De imagem multi-modalidade é uma abordagem útil para estudar a colonização bacteriana em modelos de animais pequenos. Este protocolo descreve a infecção de camundongos com bioluminescente
O objetivo geral deste procedimento é monitorar o ciclo de infecção zero DUM usando tomografia de imagem de luz difusa composta com micro CT integrada para criar um filme de quatro D da infecção. Isso é feito preparando primeiro um inóculo bacteriano bioluminescente. A segunda etapa do procedimento é infectar camundongos por gavagem oral com zero dunum.

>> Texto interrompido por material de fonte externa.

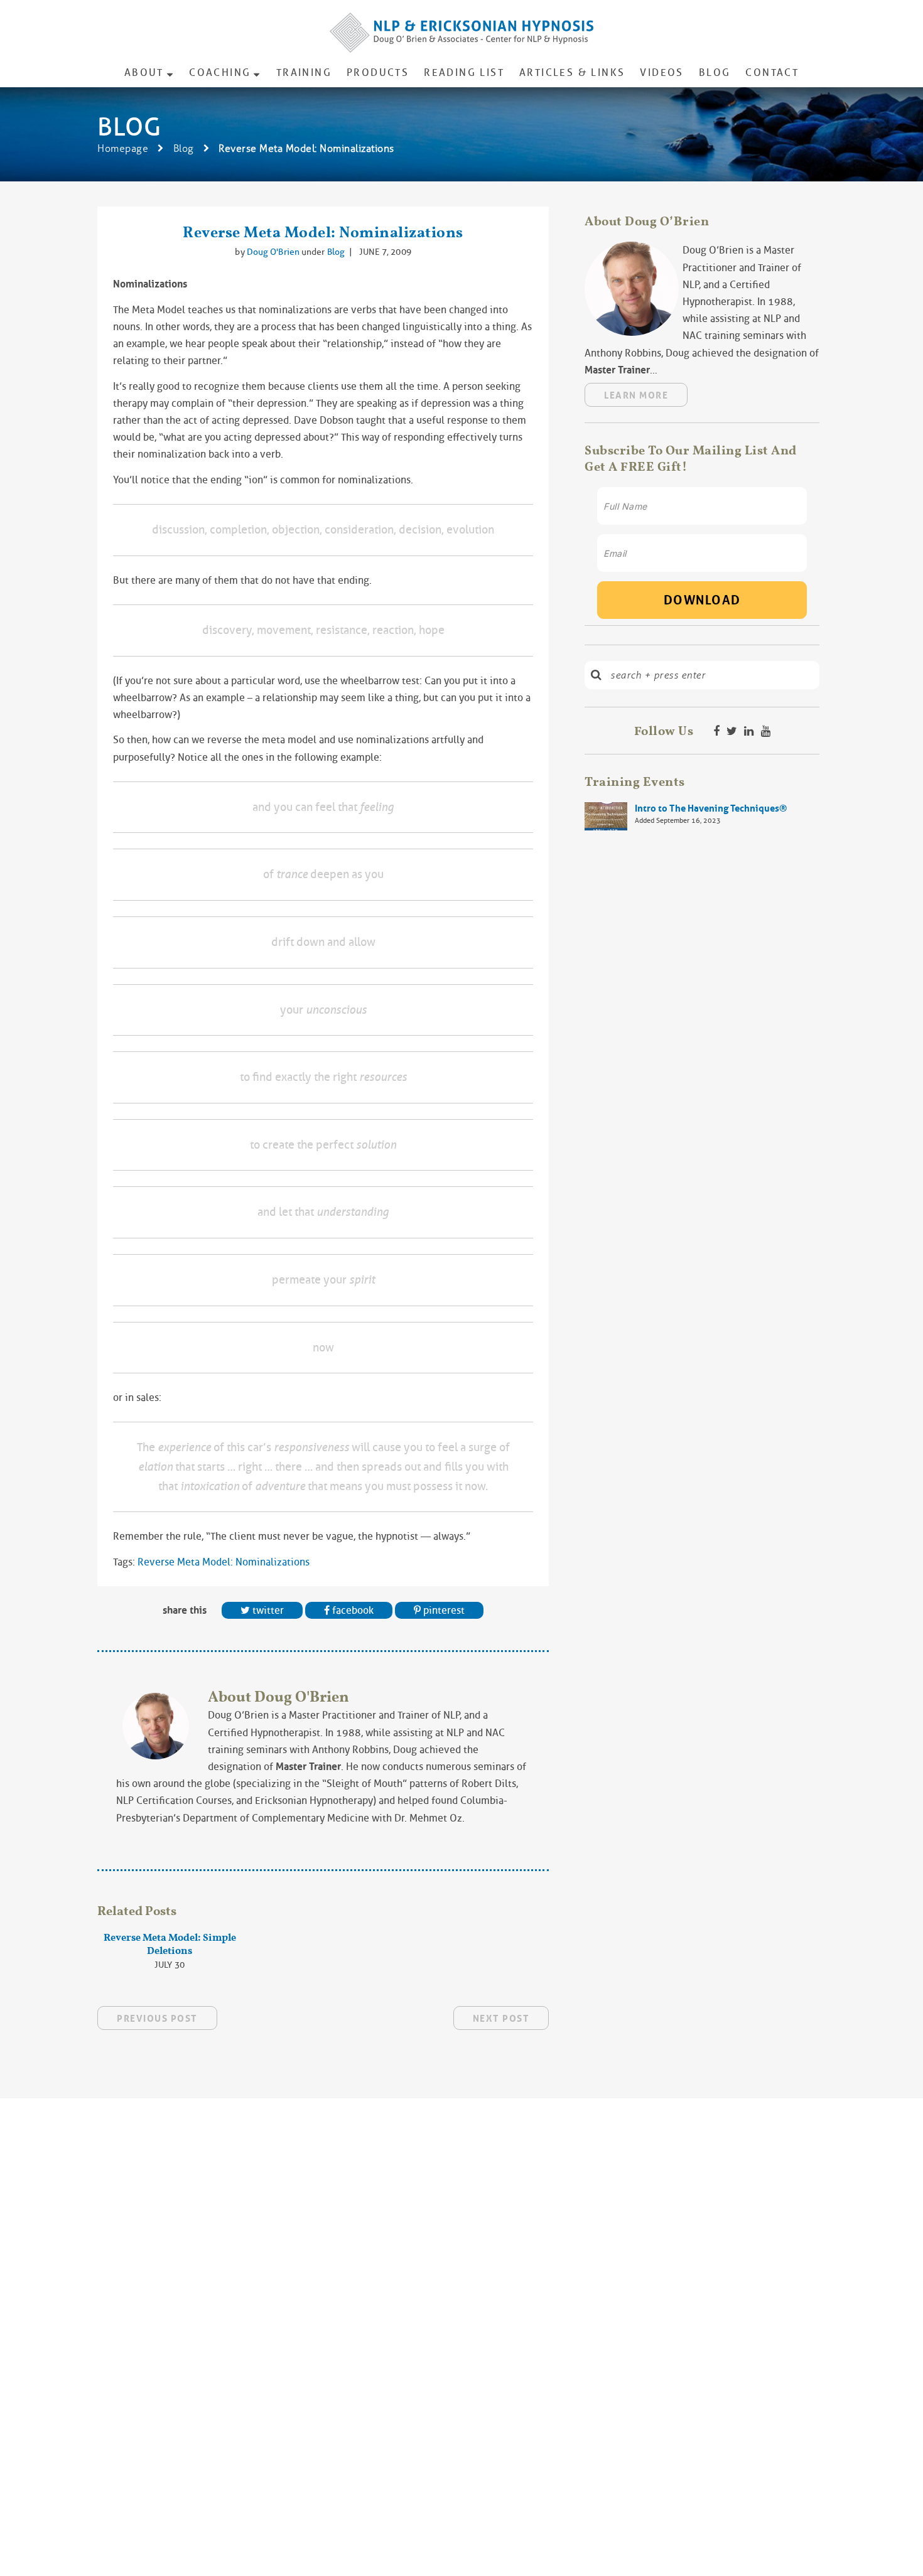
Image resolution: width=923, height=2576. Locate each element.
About (144, 72)
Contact (772, 72)
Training (304, 72)
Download (702, 600)
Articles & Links (572, 72)
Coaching (220, 72)
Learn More (636, 395)
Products (378, 72)
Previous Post (157, 2018)
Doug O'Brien (274, 252)
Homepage (122, 148)
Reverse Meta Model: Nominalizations (323, 232)
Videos (661, 72)
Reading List (464, 72)
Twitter (267, 1610)
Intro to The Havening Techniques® (711, 808)
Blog (715, 72)
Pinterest (443, 1610)
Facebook (352, 1610)
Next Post (501, 2018)
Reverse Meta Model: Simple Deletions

Os camundongos infectados são então fotografados diariamente usando micro ct D light, e as etapas finais são reconstruir os dados de micro CT 3D DLI e compilá-los em um filme de quatro D do ciclo de infecção. Em última análise, os resultados podem mostrar a mudança na distribuição e localização da carga bacteriana por meio da imagem multimodal de quatro D de camundongos infectados. Dr. James Collins.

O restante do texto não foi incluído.